Warga Gaza Marah atas Pernyataan Donald Trump: Kami Tidak Akan Pergi
By Cecep Mahmud
06 Feb 2025

Donald Trump, menyatakan bahwa AS berencana untuk “mengambil alih” Gaza dan menyarankan pemindahan permanen warga Palestina dari wilayah tersebut. (tangkap layar X/@krassenstein)
LBJ - Warga Palestina di Gaza tengah merespons dengan kemarahan dan ketidakpercayaan terhadap pernyataan kontroversial Presiden Amerika Serikat, Donald Trump, yang menyatakan bahwa AS berencana untuk “mengambil alih” Gaza dan menyarankan pemindahan permanen warga Palestina dari wilayah tersebut.
Pernyataan tersebut disampaikan dalam konferensi pers bersama Perdana Menteri Israel, Benjamin Netanyahu, yang disebut-sebut bertanggung jawab atas kehancuran Gaza akibat perang yang masih berlangsung.
Wasayef Abed, seorang perempuan Palestina berusia 36 tahun yang saat ini tinggal di kamp pengungsi di Deir el-Balah setelah rumahnya di Gaza utara hancur, menegaskan bahwa ia tidak akan meninggalkan Gaza meskipun dihadapkan pada tekanan internasional.

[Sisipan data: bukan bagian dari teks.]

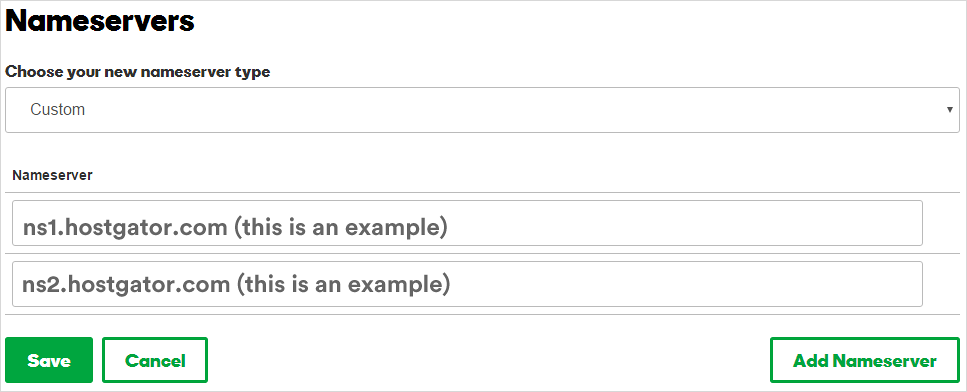967x392 pixels.
Task: Click the green Save button
Action: tap(49, 360)
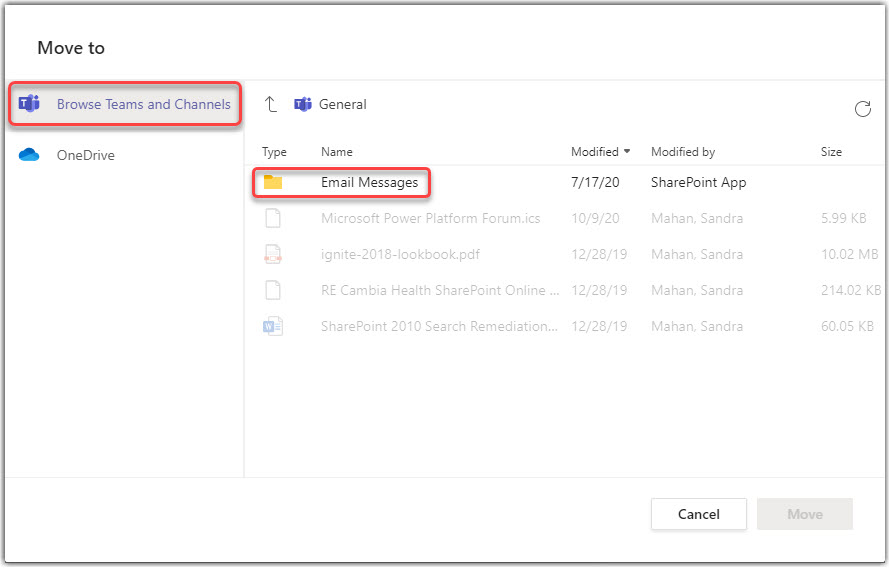Select Browse Teams and Channels
This screenshot has height=568, width=890.
coord(143,104)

“Ibu saya dan saya tidak akan pernah pergi dari sini,” katanya, sambil menambahkan bahwa tujuan utama mereka adalah kembali ke rumah mereka yang hancur.
Baca juga: Trump akan Tarik AS dari Dewan HAM PBB, UNRWA Kembali Jadi Sorotan
Wasayef menilai komentar Trump sebagai bentuk tekanan politik terhadap warga Palestina dan kelompok bersenjata di Gaza seperti Hamas.
“Orang-orang di sini tidak akan menerima pemindahan paksa. Kami sudah menghadapi pemindahan internal, tetapi memaksa kami keluar dari negara kami tidak akan pernah berhasil,” ujarnya.
Sikap keras ini juga diungkapkan oleh Imad al-Qassas, seorang ayah enam anak berusia 60 tahun yang kini tinggal di tenda pengungsian di Deir el-Balah.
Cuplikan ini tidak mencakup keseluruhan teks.